For some specific cancers, the difference in survival after five years was 50pc lower among the less well-off.
It also shows that patients aged 75 years and older at diagnosis are four times more likely to die from cancer than people in their forties and fifties.
The worrying report from the National Cancer Registry tracked patient survival rates for those who were diagnosed with the disease between 2008 and 2012.
Commenting on the divide, Dr Harry Comber, the Registry's National Director, said: "We cannot fully explain the difference. The less well-off population are less likely to have surgery. It varied between 4pc and 19pc depending on the cancer. We cannot answer why this is so. It can vary from cancer to cancer."
He said some cancers of the breast, stomach and melanoma also tend to be seen at more advanced stages among the more deprived.
"For other cancers, like cancer of the bowel or cervix, we don't see that difference."
Another factor affecting ability to fight may be the patient's overall state of health and whether they have other serious illnesses.
Lower percentages of older people also have tumour directed treatment and are less likely to be treated with surgery or radiotherapy than younger patients.
They were 72pc less likely to have chemotherapy and had a 22pc less chance of having radiotherapy. The difference in survival for older patients was greatest for breast, prostate cancer and lymphoma.

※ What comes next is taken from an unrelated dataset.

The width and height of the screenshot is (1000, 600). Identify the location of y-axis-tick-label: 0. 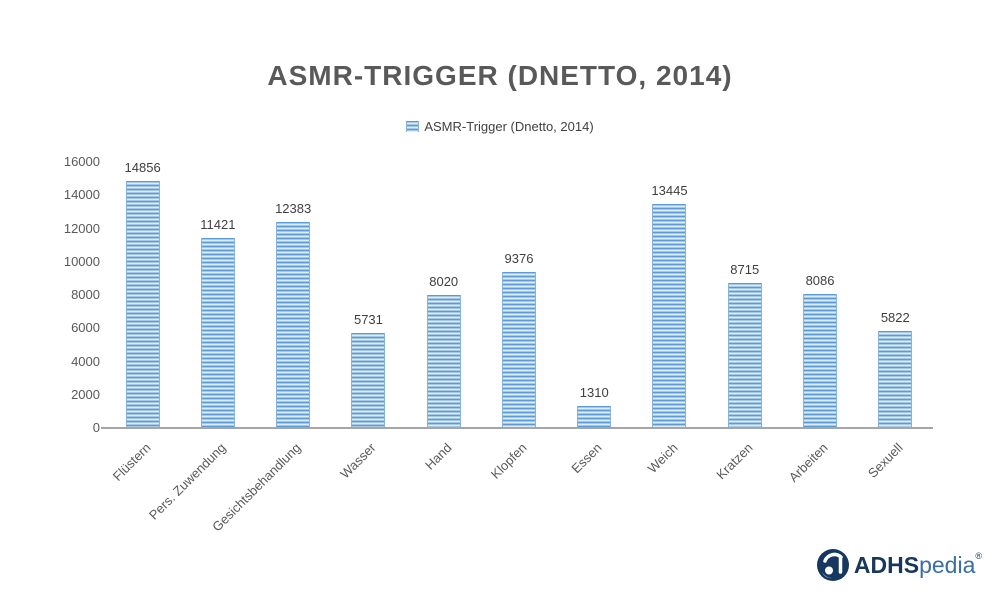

The report highlighted the higher cancer incidence in the most deprived areas.
It was as much as 120pc for cervical cancer, 60pc for lung cancer and 40pc higher for stomach cancer.

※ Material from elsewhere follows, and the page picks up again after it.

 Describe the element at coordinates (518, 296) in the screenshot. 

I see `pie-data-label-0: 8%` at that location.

Other studies have found a link between lifestyle factors such as smoking and poorer diet increasing cancer risk among the least well-off.

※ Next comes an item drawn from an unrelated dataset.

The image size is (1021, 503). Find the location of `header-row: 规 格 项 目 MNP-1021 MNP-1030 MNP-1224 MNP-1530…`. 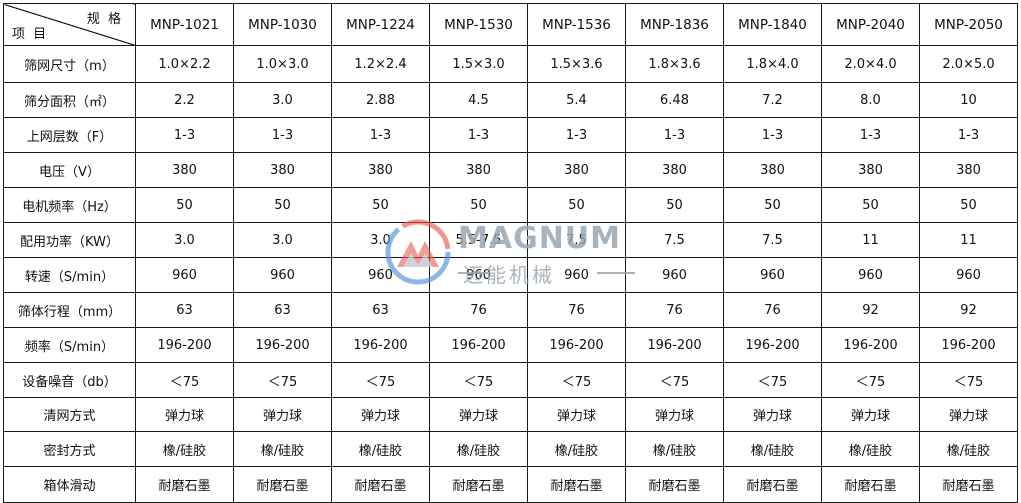

header-row: 规 格 项 目 MNP-1021 MNP-1030 MNP-1224 MNP-1530… is located at coordinates (510, 24).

However, rates of breast cancer were 15pc lower and melanoma was 30pc lower than in the better-off areas.
Dr Comber said that overall the findings are not unexpected.
It is not possible to say if the gap is widening as the index of deprivation used had not been applied previously.
The trends coincide with the re-organisation of cancer services into eight centres of excellence which are open to all patients, public and private.
The report did not examine if access to diagnostic scans was a factor in delayed diagnosis for some patients.
Previous statistics have shown that some public patients can wait considerably longer for a scan compared to the privately insured.